[Dataset entries]
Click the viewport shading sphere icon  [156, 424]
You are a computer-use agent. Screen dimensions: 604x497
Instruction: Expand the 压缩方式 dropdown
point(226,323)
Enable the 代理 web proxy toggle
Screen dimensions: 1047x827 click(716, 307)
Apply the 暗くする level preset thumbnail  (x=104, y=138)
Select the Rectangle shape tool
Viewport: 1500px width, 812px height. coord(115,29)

...

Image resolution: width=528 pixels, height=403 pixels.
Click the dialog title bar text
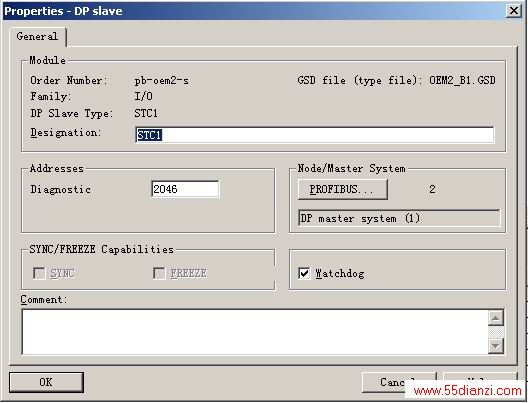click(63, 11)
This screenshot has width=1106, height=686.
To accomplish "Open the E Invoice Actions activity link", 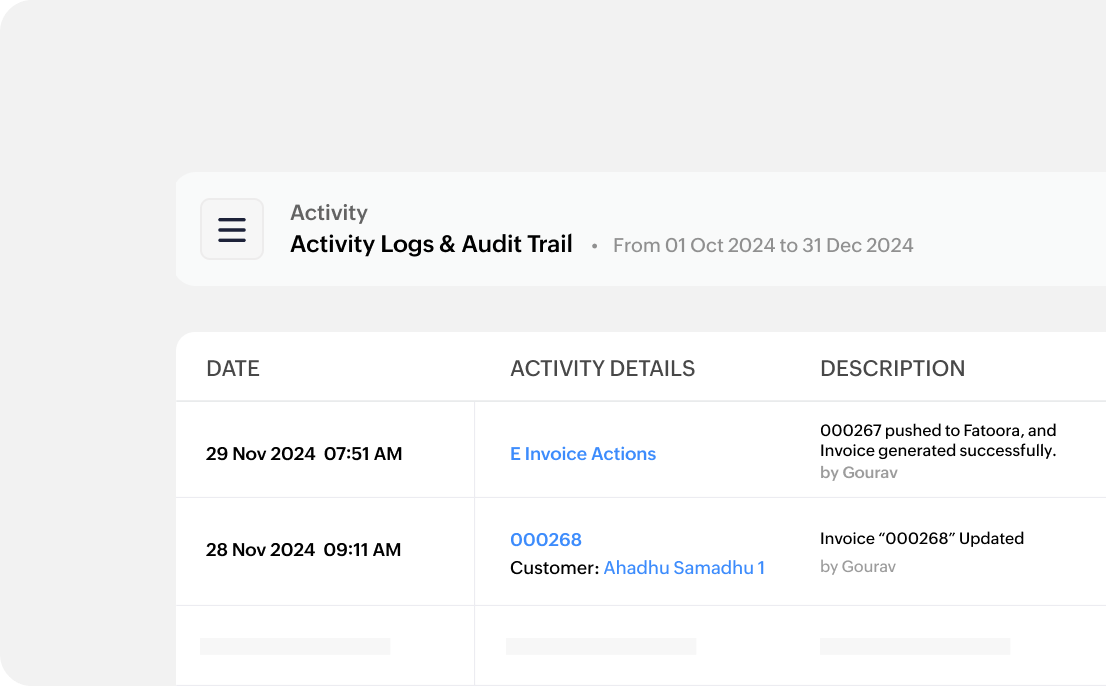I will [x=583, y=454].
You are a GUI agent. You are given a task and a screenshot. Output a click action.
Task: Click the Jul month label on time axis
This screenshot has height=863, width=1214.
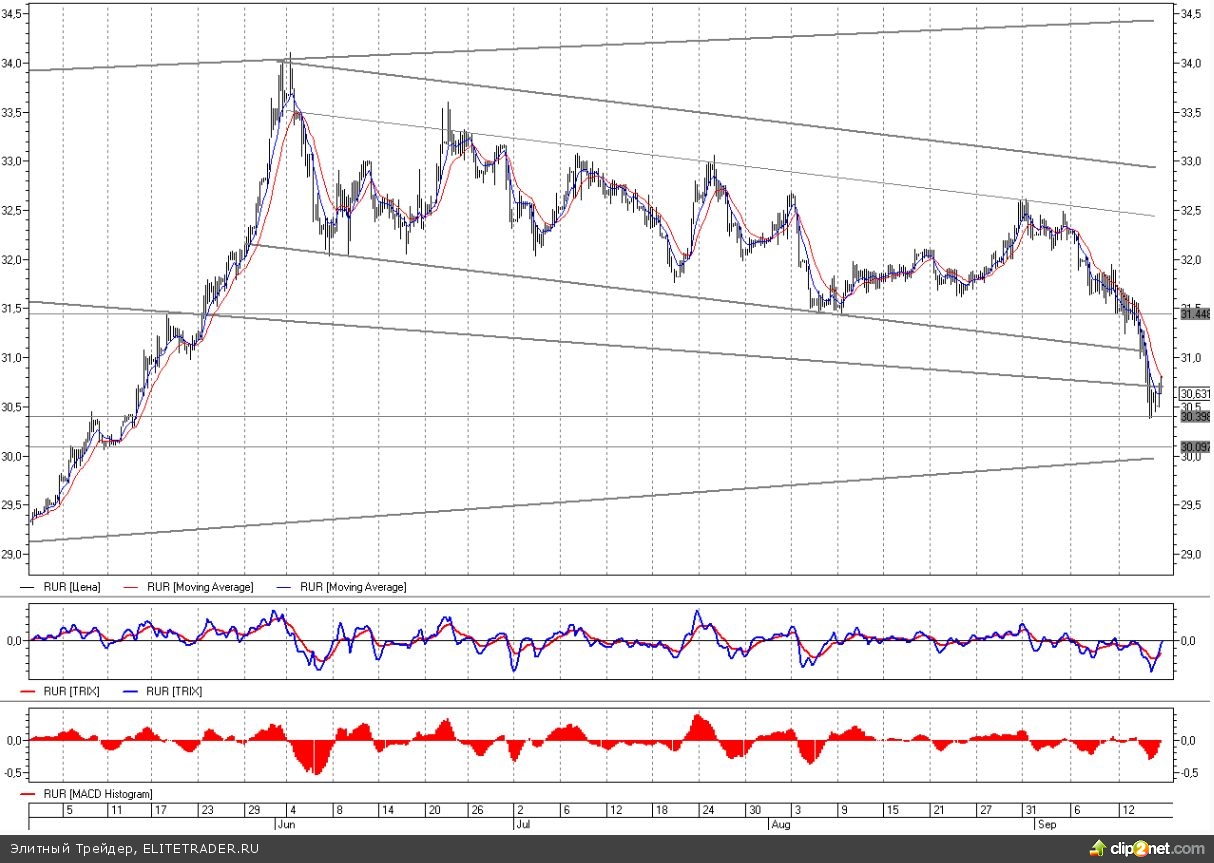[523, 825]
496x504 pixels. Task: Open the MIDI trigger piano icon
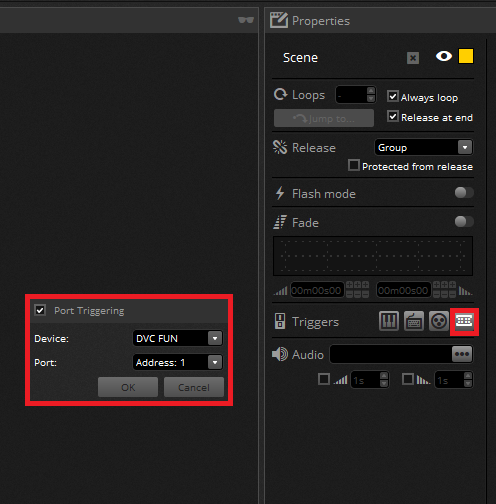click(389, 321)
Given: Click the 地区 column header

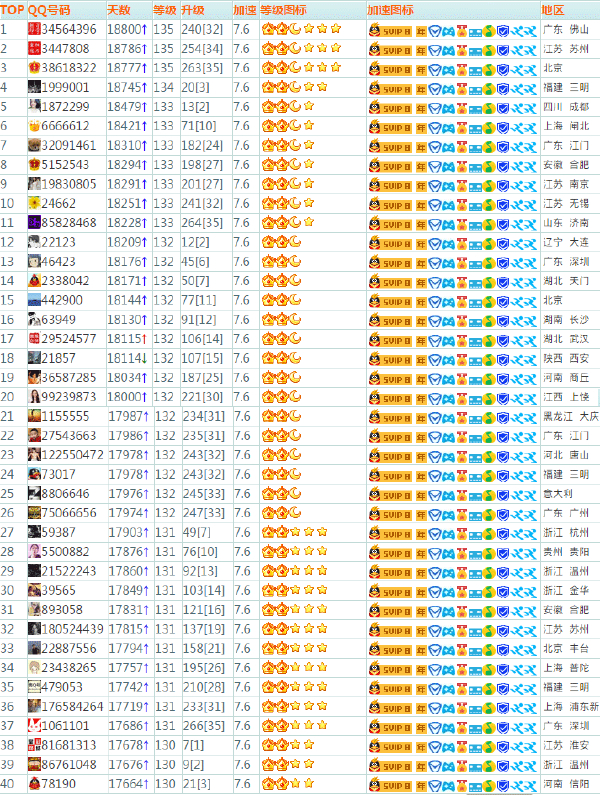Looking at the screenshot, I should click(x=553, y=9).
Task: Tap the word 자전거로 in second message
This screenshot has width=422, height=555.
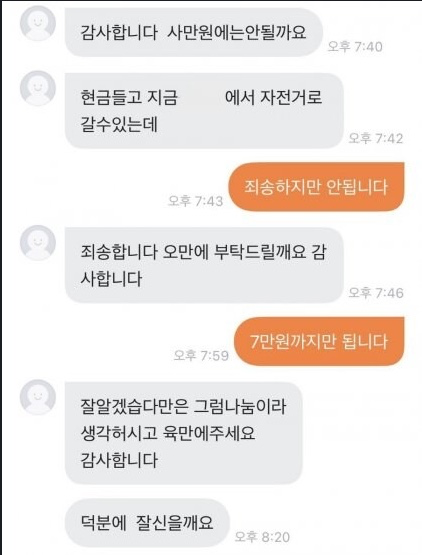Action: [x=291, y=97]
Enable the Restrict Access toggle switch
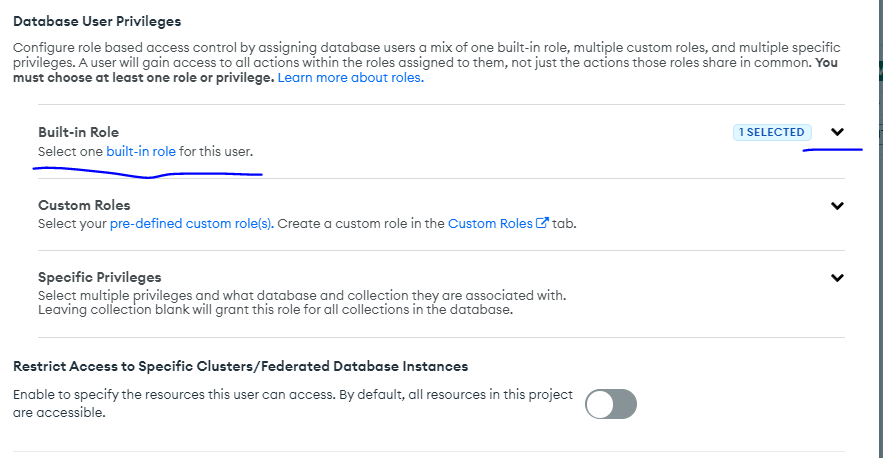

» Requirement
Copy every line from the records above that contains the word "agent".

» Finished exercise
You are a computer-use agent. Screen dimensions: 604x497
You are a GUI agent. You are given a task and a screenshot. Output a click action.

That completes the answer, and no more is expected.